── FRAGMENTO DEL DOCUMENTO ──

En la madrugada de este martes fue extraditado a Estados Unidos Andrés Felipe Marín Silva, conocido como alias ‘Pipe Tuluá’, señalado como máximo líder del grupo criminal La Inmaculada. El traslado se realizó en el marco de una solicitud judicial por delitos relacionados con narcotráfico y concierto para delinquir.
La información fue confirmada por el ministro de Justicia saliente, Andrés Idárraga, quien indicó que la extradición se ejecutó tras un operativo de alta seguridad y antes del encuentro diplomático entre el presidente Gustavo Petro y el mandatario estadounidense Donald Trump en Washington.
Según explicó el funcionario, esta acción hace parte de la política del Gobierno nacional contra el crimen organizado y refuerza la cooperación judicial con Estados Unidos. Idárraga destacó que, con este caso, la actual administración alcanzó un total de 809 extradiciones, cifra que —afirmó— supera los registros de gobiernos anteriores.
Cumpliendo su orden, presidente @petrogustavo. Alias “Pipe Tuluá” fue extraditado a los Estados Unidos. El Gobierno Petro rompe el récord histórico con 809 extradiciones: 6,3 % más que Duque y 7,6 % más que el segundo mandato de Uribe.
La cooperación judicial internacional no se… https://t.co/XShnHK8KKJ pic.twitter.com/H6MpEw1lIW
— Andrés Idárraga Franco (@Aidarragaf) February 3, 2026
“La cooperación judicial internacional no solo se mantuvo, sino que se fortaleció con una política firme contra las estructuras criminales”, señaló el ministro al presentar imágenes del procedimiento.
Aunque la Corte Suprema de Justicia había autorizado la extradición desde el año pasado, el proceso se vio retrasado por una serie de recursos legales interpuestos por la defensa de Marín Silva, los cuales aplazaron su entrega a las autoridades estadounidenses.
Por su parte, el ministro de Defensa, Pedro Sánchez, manifestó desde Estados Unidos que esta extradición representa una señal clara de continuidad en la colaboración bilateral en materia de seguridad y lucha contra el narcotráfico, especialmente con la actual administración norteamericana.
Alias ‘Pipe Tuluá’ cumple en Colombia una condena de 30 años de prisión por múltiples homicidios y otros delitos graves, mientras que en Estados Unidos deberá responder ante la justicia por cargos asociados al tráfico internacional de drogas.

───

> [SOBRE EL EJERCICIO]: Reproduce sin cambios el pasaje de la noticia sobre la extradición que comienza con "Cumpliendo su orden, presidente" y sigue hasta "mandato de Uribe.".

── FRAGMENTOS DE ENTRADAS ──

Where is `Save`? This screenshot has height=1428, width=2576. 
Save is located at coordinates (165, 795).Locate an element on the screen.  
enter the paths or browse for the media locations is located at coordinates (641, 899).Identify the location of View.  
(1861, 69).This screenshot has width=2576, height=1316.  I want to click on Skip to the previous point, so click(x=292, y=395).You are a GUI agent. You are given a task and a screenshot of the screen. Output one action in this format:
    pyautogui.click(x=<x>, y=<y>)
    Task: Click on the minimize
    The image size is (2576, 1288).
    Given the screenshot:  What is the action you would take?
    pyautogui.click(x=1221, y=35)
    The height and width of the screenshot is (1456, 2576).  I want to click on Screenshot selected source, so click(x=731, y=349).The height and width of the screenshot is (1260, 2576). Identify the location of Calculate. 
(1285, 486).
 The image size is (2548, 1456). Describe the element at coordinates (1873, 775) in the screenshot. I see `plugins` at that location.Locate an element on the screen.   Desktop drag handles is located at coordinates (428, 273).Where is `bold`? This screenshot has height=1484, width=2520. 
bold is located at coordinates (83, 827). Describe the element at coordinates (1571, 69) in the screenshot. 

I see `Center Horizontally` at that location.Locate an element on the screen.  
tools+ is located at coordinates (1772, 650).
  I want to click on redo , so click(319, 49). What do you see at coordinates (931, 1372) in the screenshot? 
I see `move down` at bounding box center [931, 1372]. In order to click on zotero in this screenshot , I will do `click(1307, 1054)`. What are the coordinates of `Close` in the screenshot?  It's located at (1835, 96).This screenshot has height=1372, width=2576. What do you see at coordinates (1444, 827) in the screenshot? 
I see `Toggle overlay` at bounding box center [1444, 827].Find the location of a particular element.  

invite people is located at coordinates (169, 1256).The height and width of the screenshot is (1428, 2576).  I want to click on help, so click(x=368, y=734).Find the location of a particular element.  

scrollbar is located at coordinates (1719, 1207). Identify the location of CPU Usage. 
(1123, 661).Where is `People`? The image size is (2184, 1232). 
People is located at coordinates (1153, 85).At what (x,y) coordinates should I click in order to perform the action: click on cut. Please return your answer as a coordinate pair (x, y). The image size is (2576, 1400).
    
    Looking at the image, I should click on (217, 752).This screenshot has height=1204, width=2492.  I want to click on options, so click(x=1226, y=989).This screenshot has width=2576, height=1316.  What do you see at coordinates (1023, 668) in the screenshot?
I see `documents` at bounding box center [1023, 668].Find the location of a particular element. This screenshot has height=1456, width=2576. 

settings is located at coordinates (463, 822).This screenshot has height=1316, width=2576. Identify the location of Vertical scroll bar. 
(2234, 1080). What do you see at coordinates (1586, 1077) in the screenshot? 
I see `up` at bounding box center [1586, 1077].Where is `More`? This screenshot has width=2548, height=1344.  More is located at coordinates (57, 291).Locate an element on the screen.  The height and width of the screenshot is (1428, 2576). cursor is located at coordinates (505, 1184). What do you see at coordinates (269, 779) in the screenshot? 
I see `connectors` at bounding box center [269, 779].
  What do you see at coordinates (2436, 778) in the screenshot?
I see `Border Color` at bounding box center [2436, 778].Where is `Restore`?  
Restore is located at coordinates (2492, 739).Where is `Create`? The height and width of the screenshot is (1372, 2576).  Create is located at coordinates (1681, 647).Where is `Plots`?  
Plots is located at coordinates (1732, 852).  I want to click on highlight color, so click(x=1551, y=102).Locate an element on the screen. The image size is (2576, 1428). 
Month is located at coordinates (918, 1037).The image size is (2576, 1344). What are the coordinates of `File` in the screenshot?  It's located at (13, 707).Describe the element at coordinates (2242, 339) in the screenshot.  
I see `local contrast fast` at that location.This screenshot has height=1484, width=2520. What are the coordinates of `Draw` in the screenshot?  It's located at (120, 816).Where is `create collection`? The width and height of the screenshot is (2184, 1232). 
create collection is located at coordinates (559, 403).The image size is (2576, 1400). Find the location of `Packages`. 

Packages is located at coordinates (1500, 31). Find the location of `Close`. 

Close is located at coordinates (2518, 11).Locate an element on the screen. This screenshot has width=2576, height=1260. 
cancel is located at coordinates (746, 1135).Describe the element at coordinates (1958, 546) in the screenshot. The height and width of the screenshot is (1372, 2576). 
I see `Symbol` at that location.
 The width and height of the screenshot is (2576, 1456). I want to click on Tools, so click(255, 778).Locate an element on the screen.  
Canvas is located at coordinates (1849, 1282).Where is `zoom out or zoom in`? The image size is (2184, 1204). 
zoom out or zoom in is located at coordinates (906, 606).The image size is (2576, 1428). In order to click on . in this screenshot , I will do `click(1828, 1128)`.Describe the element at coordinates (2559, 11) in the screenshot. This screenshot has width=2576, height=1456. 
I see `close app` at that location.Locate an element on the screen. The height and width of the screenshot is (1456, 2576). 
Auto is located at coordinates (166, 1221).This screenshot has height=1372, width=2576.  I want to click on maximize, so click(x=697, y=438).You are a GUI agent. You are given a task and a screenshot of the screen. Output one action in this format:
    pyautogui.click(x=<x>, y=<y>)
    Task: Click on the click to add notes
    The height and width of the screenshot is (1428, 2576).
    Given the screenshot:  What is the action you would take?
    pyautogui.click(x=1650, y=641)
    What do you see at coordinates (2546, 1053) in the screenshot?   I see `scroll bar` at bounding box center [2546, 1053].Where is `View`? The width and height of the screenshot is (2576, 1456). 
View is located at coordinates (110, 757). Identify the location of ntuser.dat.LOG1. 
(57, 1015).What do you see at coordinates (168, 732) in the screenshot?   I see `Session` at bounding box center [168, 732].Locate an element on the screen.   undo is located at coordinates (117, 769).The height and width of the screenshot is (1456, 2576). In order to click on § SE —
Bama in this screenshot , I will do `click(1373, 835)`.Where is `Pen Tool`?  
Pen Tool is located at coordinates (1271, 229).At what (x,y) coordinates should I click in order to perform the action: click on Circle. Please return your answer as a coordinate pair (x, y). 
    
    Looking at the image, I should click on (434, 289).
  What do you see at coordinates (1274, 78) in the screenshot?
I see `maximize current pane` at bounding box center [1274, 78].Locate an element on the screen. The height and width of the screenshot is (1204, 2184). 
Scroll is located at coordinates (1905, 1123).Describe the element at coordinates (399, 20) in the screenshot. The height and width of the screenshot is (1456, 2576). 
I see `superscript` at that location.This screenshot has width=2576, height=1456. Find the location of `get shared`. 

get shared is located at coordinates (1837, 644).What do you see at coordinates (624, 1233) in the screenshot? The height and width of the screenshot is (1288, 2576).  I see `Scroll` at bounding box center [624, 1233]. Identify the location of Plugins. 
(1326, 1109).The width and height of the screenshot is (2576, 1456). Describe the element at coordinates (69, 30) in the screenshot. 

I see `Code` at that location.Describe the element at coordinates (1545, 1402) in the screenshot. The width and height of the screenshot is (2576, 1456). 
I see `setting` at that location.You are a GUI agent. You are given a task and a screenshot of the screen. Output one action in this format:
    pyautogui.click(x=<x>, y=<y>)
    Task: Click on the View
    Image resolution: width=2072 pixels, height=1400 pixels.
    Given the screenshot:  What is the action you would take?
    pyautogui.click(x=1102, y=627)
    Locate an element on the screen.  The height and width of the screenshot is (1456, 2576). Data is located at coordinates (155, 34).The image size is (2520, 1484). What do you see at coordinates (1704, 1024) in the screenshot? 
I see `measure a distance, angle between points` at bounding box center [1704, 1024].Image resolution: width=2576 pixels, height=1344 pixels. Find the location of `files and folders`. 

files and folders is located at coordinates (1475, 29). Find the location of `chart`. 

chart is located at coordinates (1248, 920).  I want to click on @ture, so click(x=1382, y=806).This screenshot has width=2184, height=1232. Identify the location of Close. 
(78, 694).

───

> [RESPUESTA DEL EJERCICIO]:
Cumpliendo su orden, presidente @petrogustavo. Alias “Pipe Tuluá” fue extraditado a los Estados Unidos. El Gobierno Petro rompe el récord histórico con 809 extradiciones: 6,3 % más que Duque y 7,6 % más que el segundo mandato de Uribe.